>> begin Source document

Human Resources

The Unvarnished Truth about Big Data

Ramnath Iyer knows the business of information like few others. As the CTO of CRISIL India, the global ratings agency, he watches over financial and management data collected from over 15,000 medium and large enterprises. "Our database has more than 120 million data points," says Iyer, who started his career at CRISIL as an analyst.

Two years ago, CRISIL decided to help its analysts create more accurate ratings, faster. It did this by enabling analysts to tap into large pools of data--located outside CRISIL's walls--in a more organized fashion. If, for example, its analysts wanted to rate the performance of an auto manufacturer in Gurgaon, CRISIL's big data systems would help by crawling social media sites and blog posts for opinions about the company. It would also take data from sources as varied as government reports on the production of steel, online announcements of a new excise duty, weather reports affecting the production of rubber (to gauge the cost of tires) and news from Bloomberg or Reuters regarding a strike at one of the company's ancillary providers. Combining all that information and more gave analysts a more accurate picture of the company they were rating and the environment it operated in.

In a way, Iyer's team has built a system that's as smart as its human counterpart and has become a member of the team. That's allowed analysts to rate thrice the number of companies they could before. "The toughest challenge was constructing a system with in-built intelligence; a system that can think like an analyst, that can find and co-relate various pieces of information and throw results at analysts," says Iyer.

CRISIL's story is just the sort that big data vendors and analysts love to push. And you're their target.

But under scrutiny, the glossy veneer of big data's brochure-ware gives way to a whole set of challenges, doubts and questions that are typically associated with technologies in their hype cycle. The question is: Will big data stand the test of enterprise adoption? Or will go up in a big cloud of smoke?

>> end Source document
>> begin Records shown

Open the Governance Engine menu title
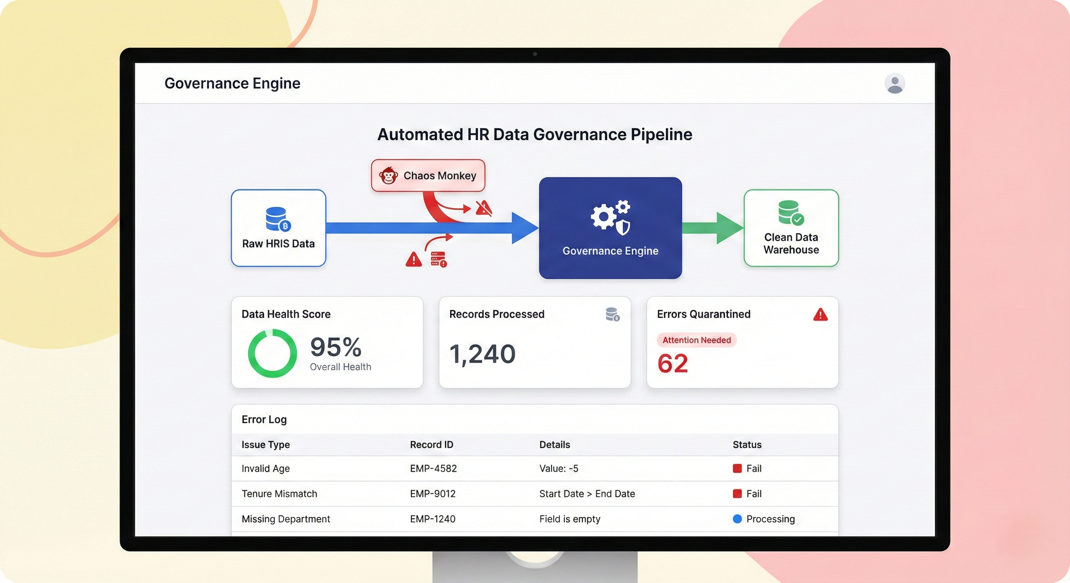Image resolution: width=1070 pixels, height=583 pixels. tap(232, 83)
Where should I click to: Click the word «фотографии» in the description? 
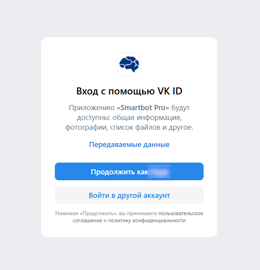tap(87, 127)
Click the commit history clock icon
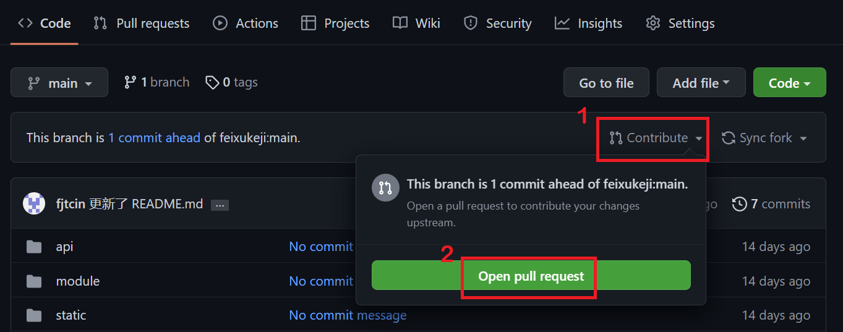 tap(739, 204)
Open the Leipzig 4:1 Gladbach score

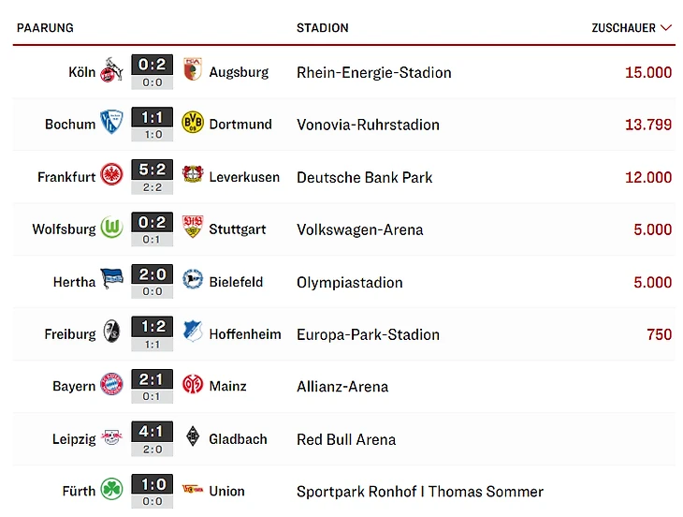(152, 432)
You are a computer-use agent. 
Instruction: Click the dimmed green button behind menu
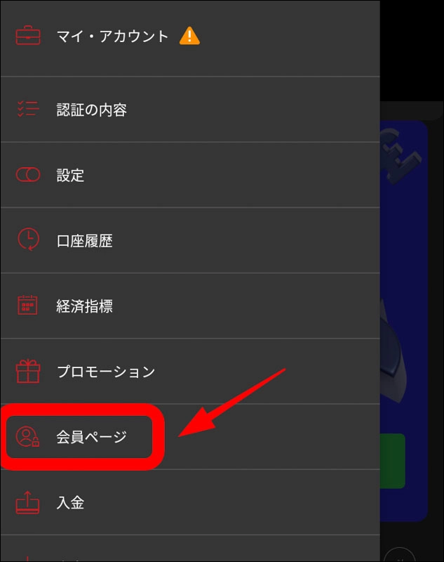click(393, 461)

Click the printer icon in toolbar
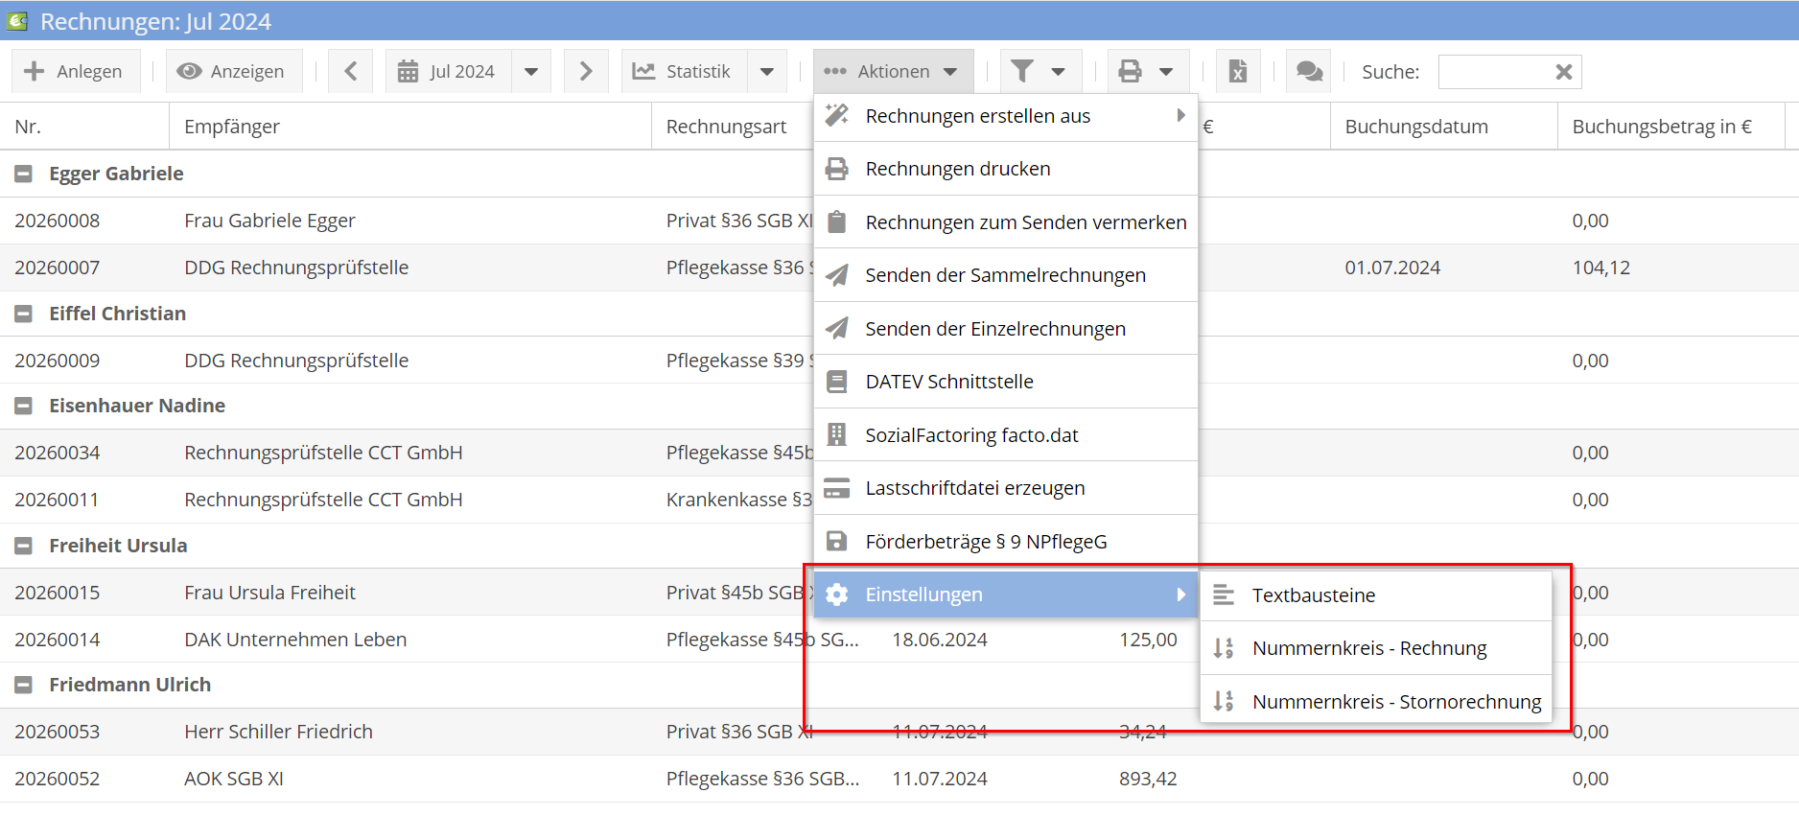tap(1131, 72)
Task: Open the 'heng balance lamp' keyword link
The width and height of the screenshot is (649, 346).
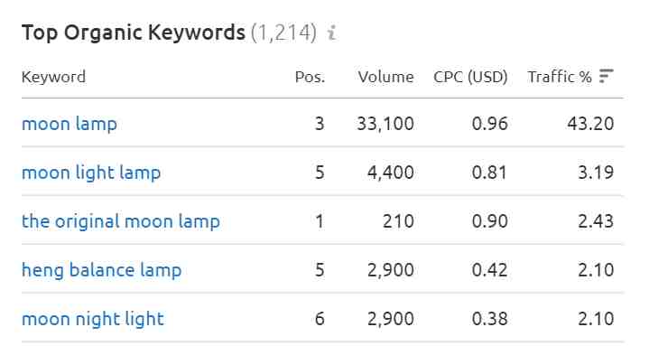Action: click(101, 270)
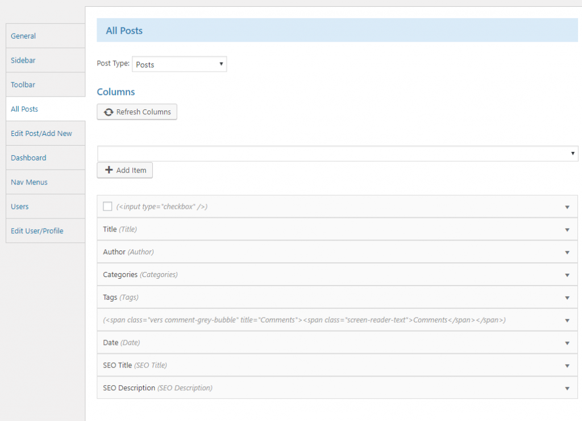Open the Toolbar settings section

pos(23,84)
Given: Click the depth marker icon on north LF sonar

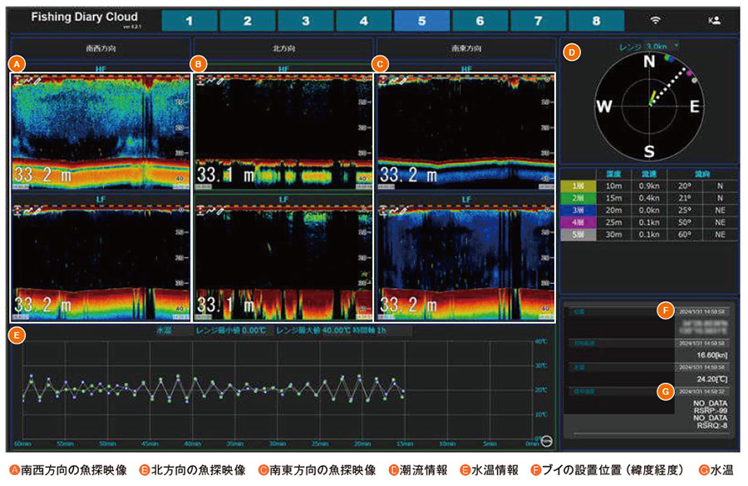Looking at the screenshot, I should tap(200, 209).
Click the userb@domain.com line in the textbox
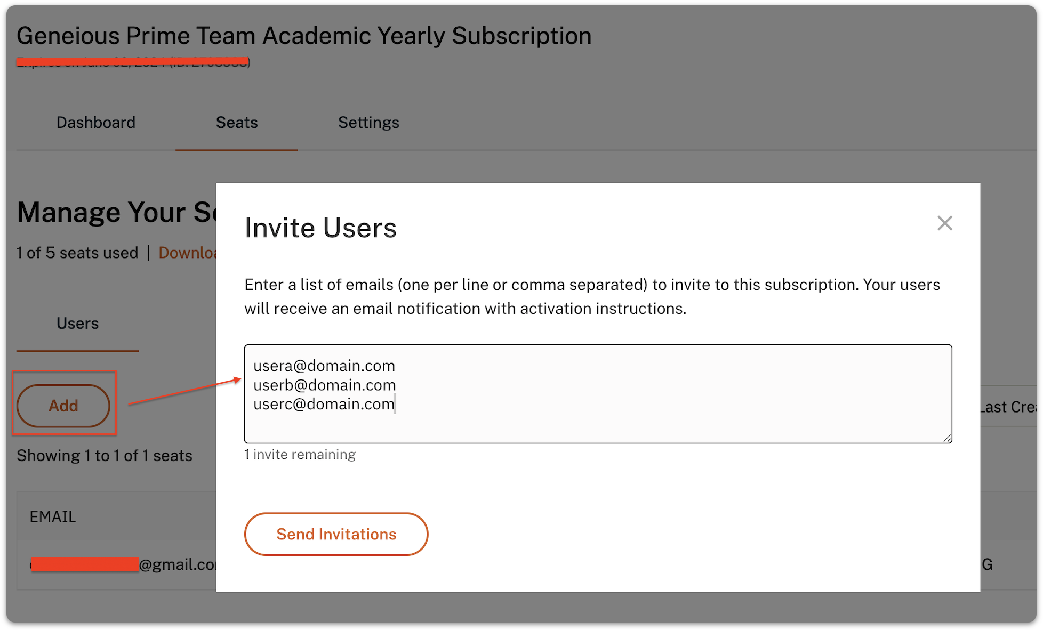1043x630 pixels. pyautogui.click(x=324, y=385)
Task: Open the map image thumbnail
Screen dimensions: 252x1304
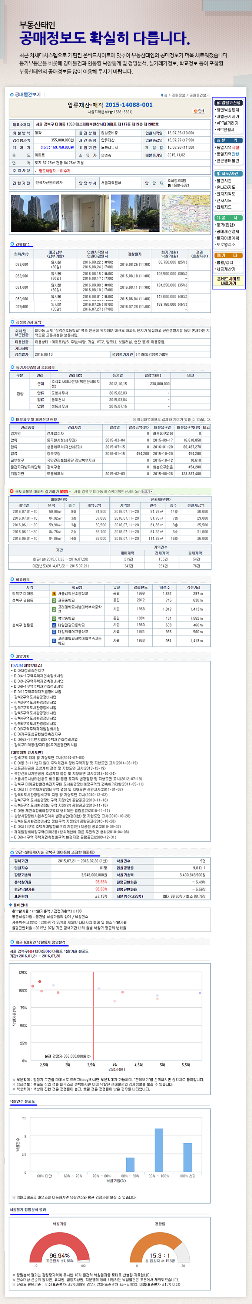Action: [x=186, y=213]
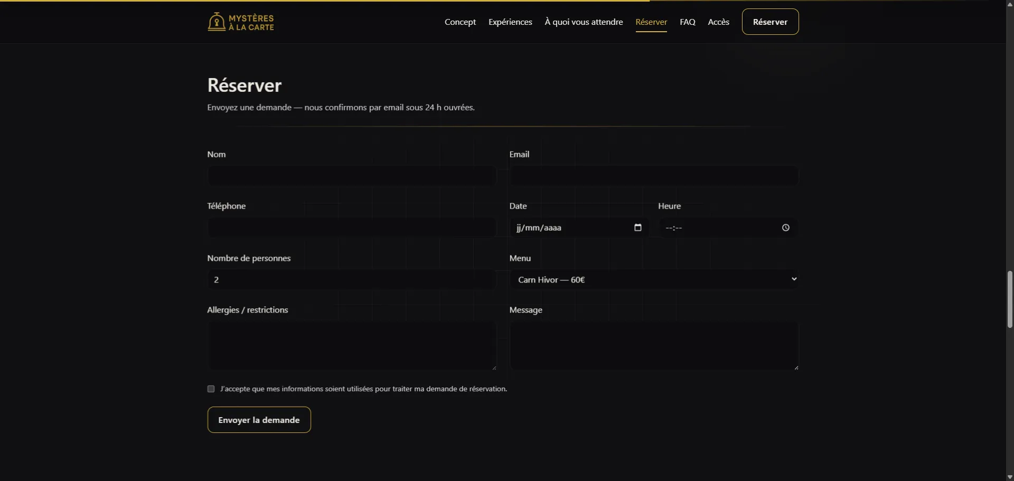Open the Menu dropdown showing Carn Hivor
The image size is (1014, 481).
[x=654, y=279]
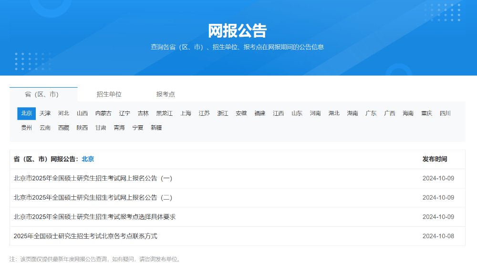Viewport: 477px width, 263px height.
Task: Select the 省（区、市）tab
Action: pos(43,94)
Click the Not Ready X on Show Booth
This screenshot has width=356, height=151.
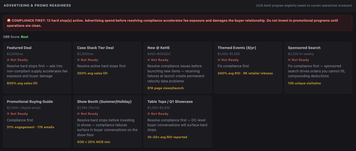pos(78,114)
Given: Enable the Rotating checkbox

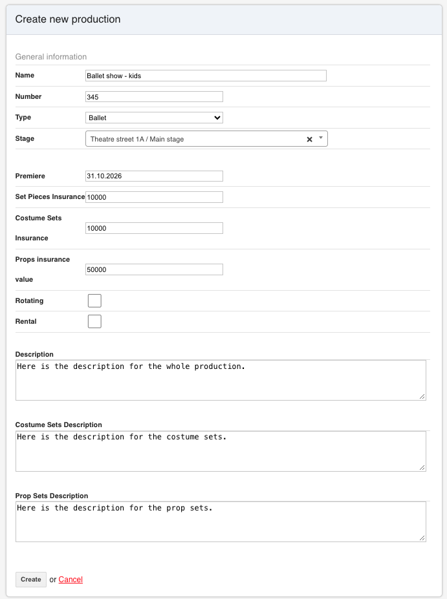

>> end Records shown

▶ Task list
A. From the article on big data, reproduce word for word the passage that begins with the words containing "Ramnath Iyer knows" and ends with "as an analyst.".
B. Extend the article on big data beyond its final sentence.

▶ Replies
A.
Ramnath Iyer knows the business of information like few others. As the CTO of CRISIL India, the global ratings agency, he watches over financial and management data collected from over 15,000 medium and large enterprises. "Our database has more than 120 million data points," says Iyer, who started his career at CRISIL as an analyst.

B.
The Big Identity Crisis

When big data first started creating buzz, it was perceived as a technology that could manage large volumes of data. Since then, however, newer definitions have evolved to include two new parameters: The different disparate sources that companies are gathering this data from, and the speed with which data is collected, stored and processed.

"We define big data as high volume, velocity and variety information assets that demand cost-effective, innovative forms of information processing for enhanced insights and decision making," says Sid Deshpande, senior research analyst at Gartner.

Also read:Big Data Puts Predictions within Reach

Gartner's definition focuses more on the overall management of data. Forrester's, on the other hand, lays more emphasis on the ability to extract actionable intelligence from large data sets. Forrester's VP and Country Manager, India, Manish Bahl defines big data as the, "techniques and technologies that make capturing value from data at an extreme scale economical." Bahl is quick to add that big data is about a set of different technologies and does not equal Hadoop and certainly not in-memory computing like some vendors suggest.

More recently, vendors like IBM have added another V to the equation: Veracity.

Most Indian CIOs we spoke to agree that big data is characterized by the 3Vs. When a company has to manage huge volumes of data, which are moving in and out of its systems at extremely high velocity, and these data sets originate from a large variety of disparate sources (social media, for instance), then a company has a big data problem and opportunity.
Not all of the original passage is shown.